● **PROBLEM TO WORK ON**
The material below holds pictures; leave them out and reproduce exactly the lines from the one with "Task: Click the radiation" through the one with "Viewport: 1004px width, 646px height.", inclusive.

==========

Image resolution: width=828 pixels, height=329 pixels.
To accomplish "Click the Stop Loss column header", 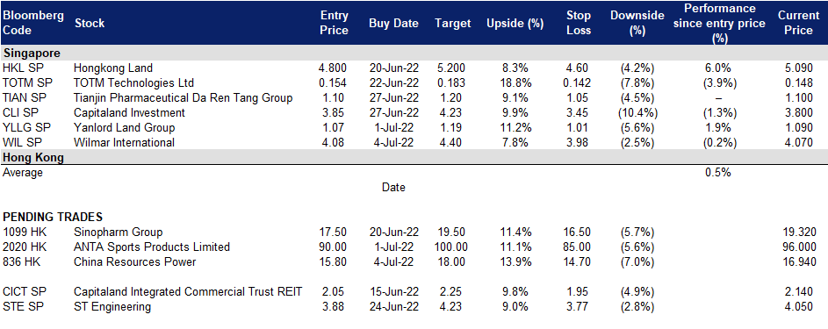I will 579,23.
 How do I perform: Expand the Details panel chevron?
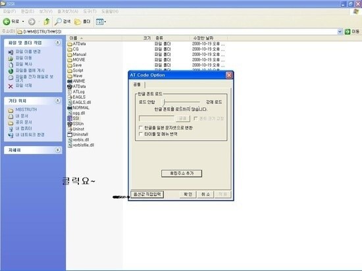[58, 150]
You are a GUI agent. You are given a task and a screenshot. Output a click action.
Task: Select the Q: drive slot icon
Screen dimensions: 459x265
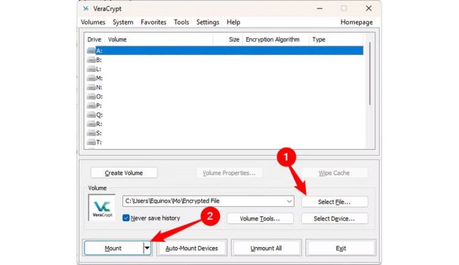91,115
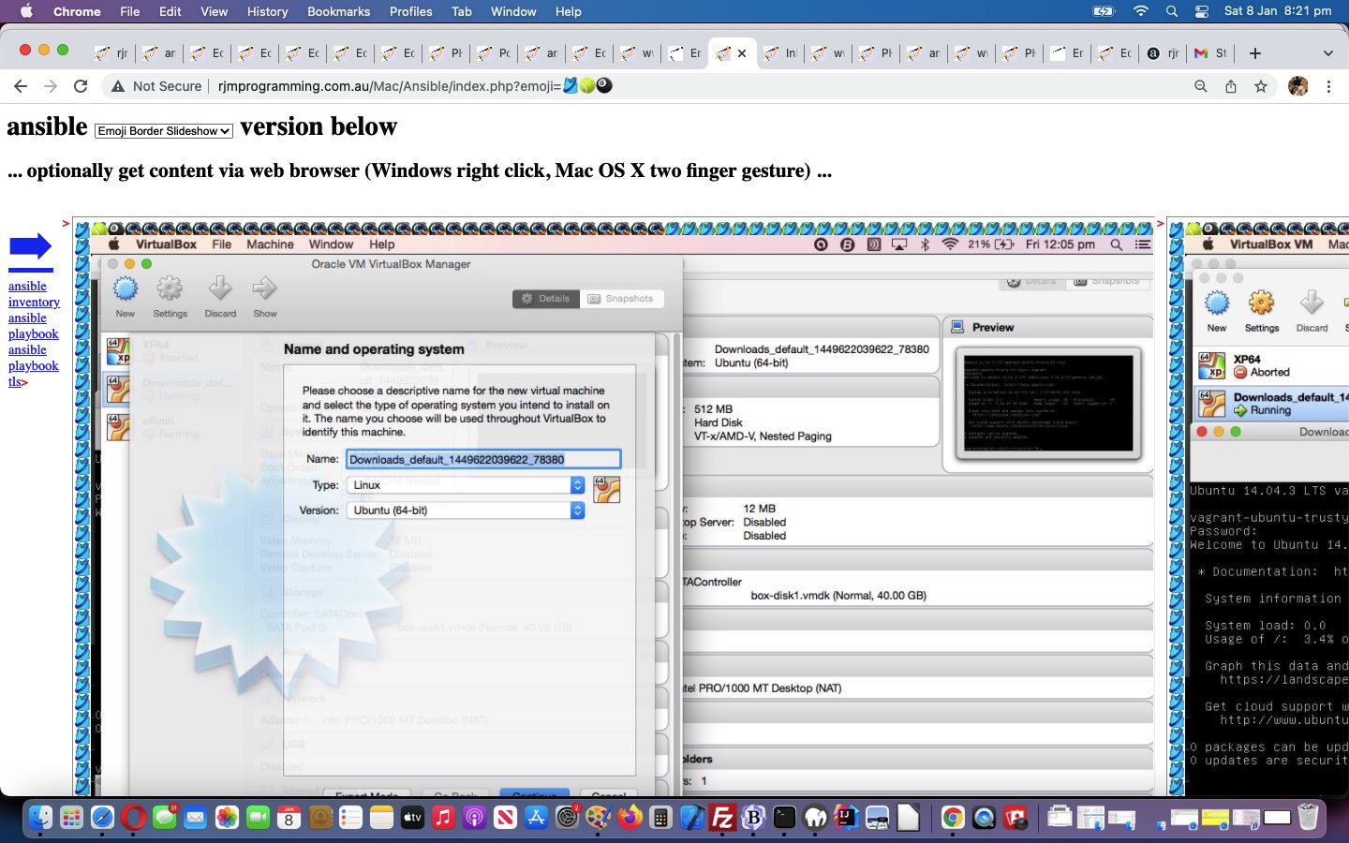The height and width of the screenshot is (843, 1349).
Task: Open a new tab with the plus button
Action: coord(1255,53)
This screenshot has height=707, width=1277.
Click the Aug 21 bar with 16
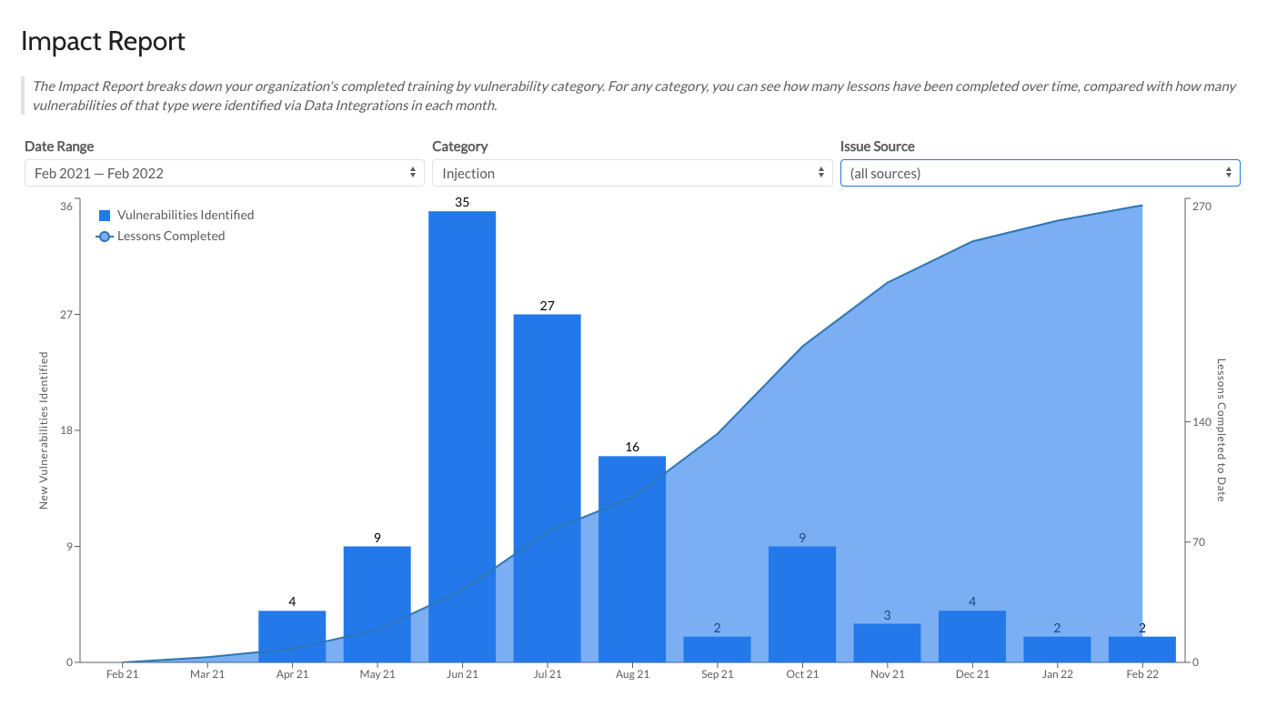pyautogui.click(x=632, y=559)
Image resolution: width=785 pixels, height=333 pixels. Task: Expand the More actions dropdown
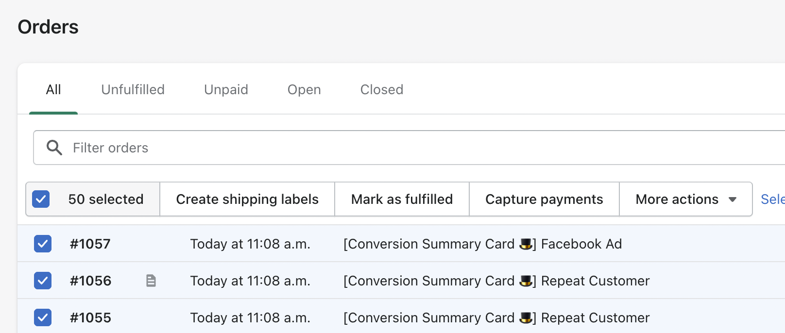point(685,199)
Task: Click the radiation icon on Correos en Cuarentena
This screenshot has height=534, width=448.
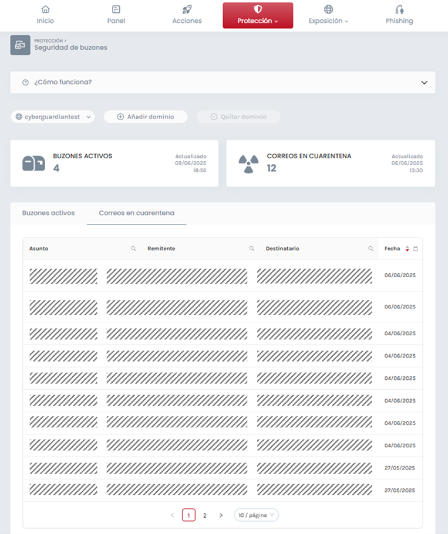Action: [250, 162]
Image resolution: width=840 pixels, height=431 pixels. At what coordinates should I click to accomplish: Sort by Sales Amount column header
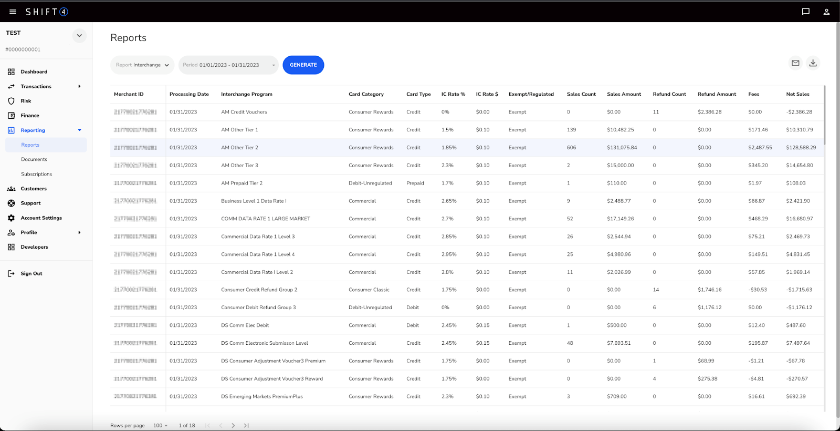624,94
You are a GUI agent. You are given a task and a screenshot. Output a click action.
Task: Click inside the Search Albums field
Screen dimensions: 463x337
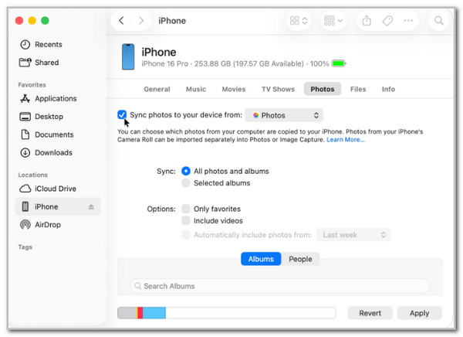(x=280, y=286)
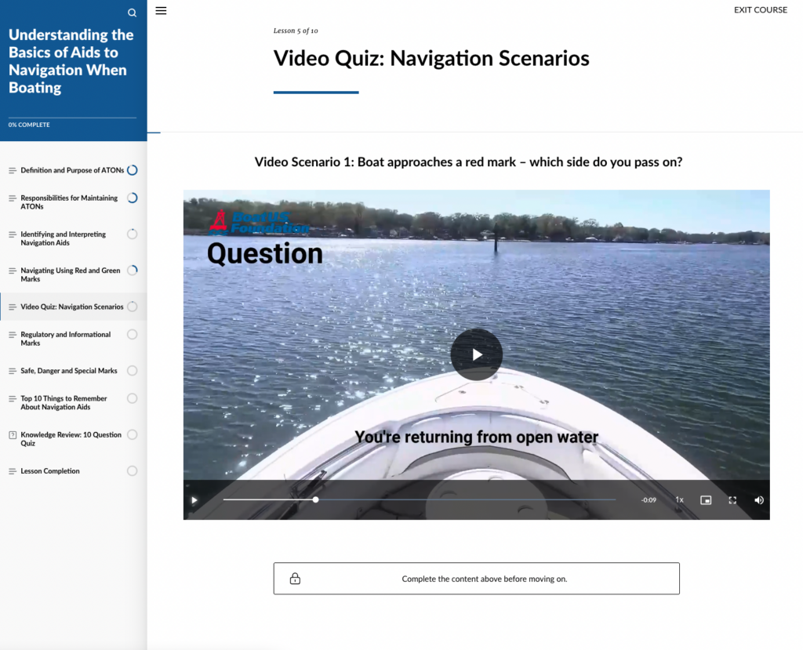The width and height of the screenshot is (803, 650).
Task: Click the quiz icon beside Knowledge Review
Action: [x=13, y=434]
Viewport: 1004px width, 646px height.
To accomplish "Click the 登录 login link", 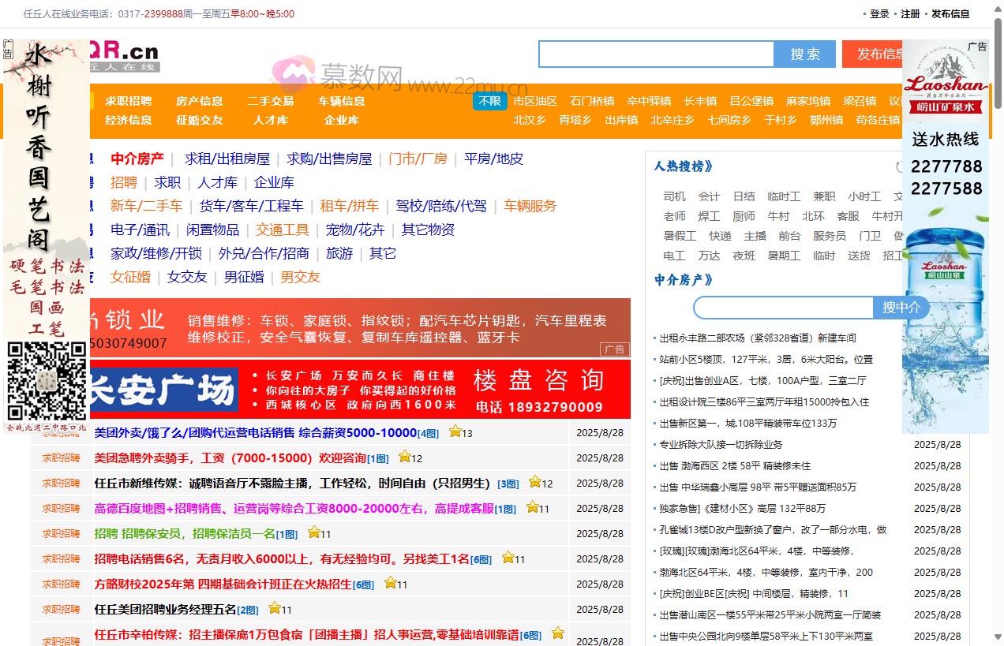I will pyautogui.click(x=879, y=13).
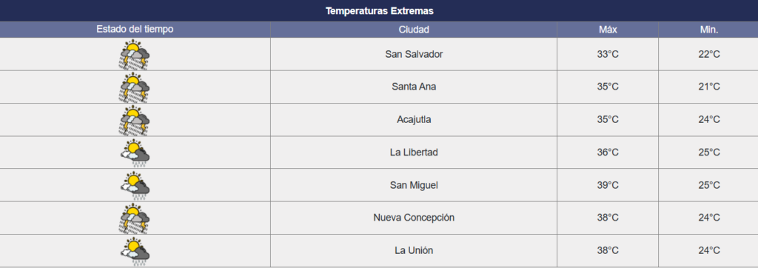
Task: Click the Ciudad column header
Action: point(414,30)
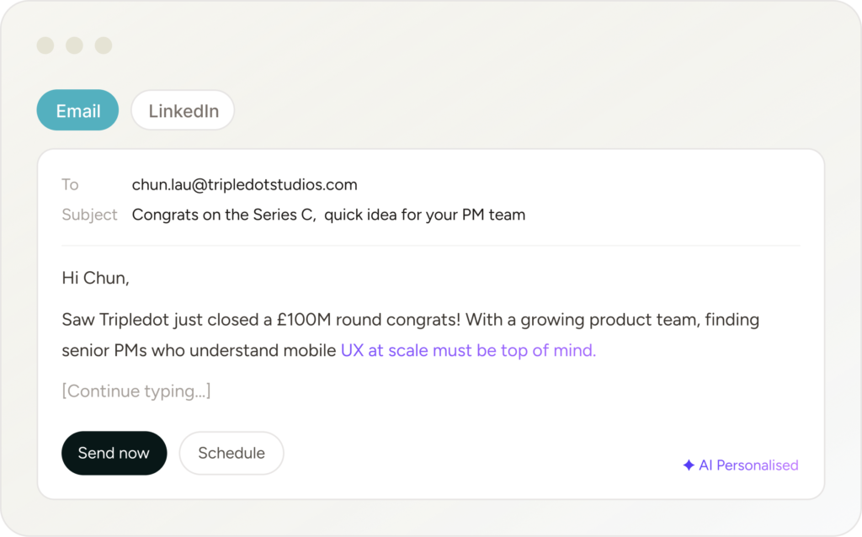The height and width of the screenshot is (537, 862).
Task: Switch to the LinkedIn tab
Action: pos(183,111)
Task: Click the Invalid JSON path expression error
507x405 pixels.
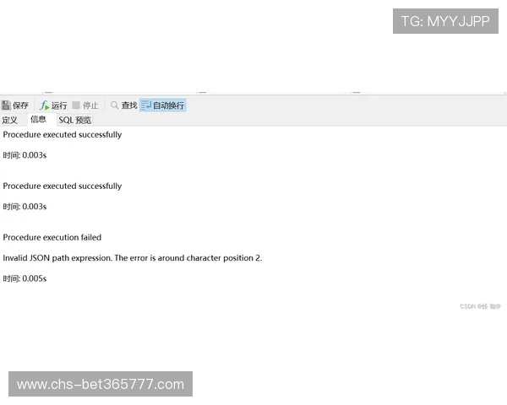Action: [x=133, y=258]

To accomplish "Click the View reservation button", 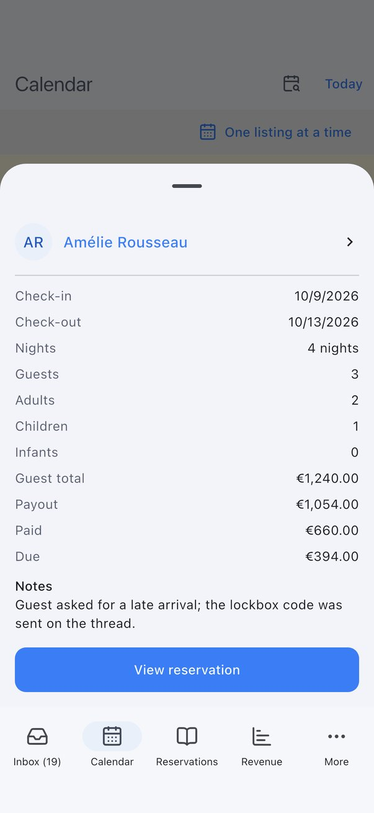I will pos(187,670).
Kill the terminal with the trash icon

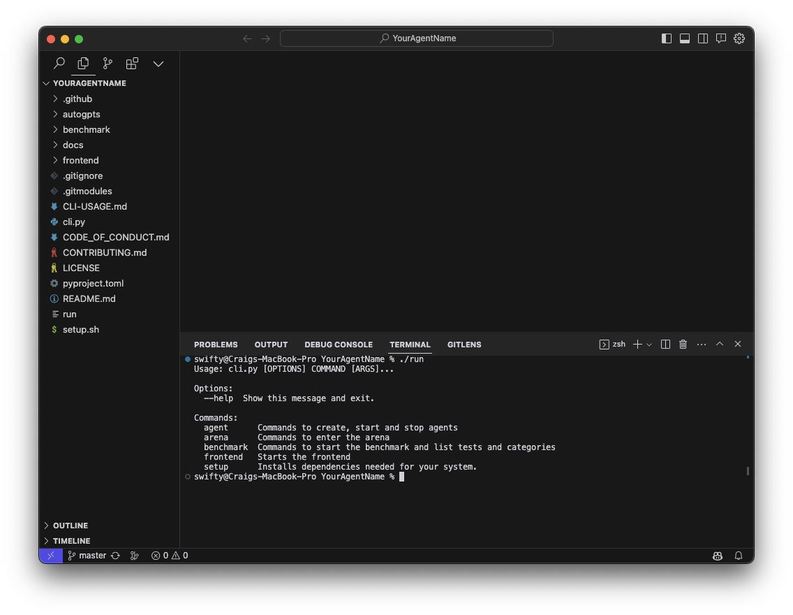pos(683,344)
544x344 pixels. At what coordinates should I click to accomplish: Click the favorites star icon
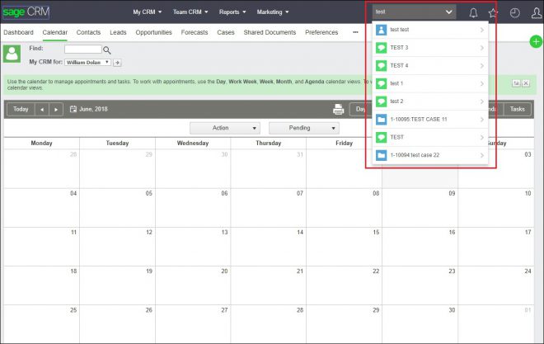[493, 12]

==========

● **ANSWER BOX**
Task: Click the radiation icon on Correos en Cuarentena
This screenshot has height=534, width=448.
Action: [250, 162]
Image resolution: width=840 pixels, height=431 pixels. At what coordinates should I click to accomplish: Sort by Sales Amount column header
624,94
You are a GUI agent. You are given a task and a screenshot. Output a click action.
Task: Click inside the Search Albums field
Screen dimensions: 463x337
(x=280, y=286)
The width and height of the screenshot is (803, 650).
Task: Click the quiz icon beside Knowledge Review
Action: [x=13, y=434]
Viewport: 1004px width, 646px height.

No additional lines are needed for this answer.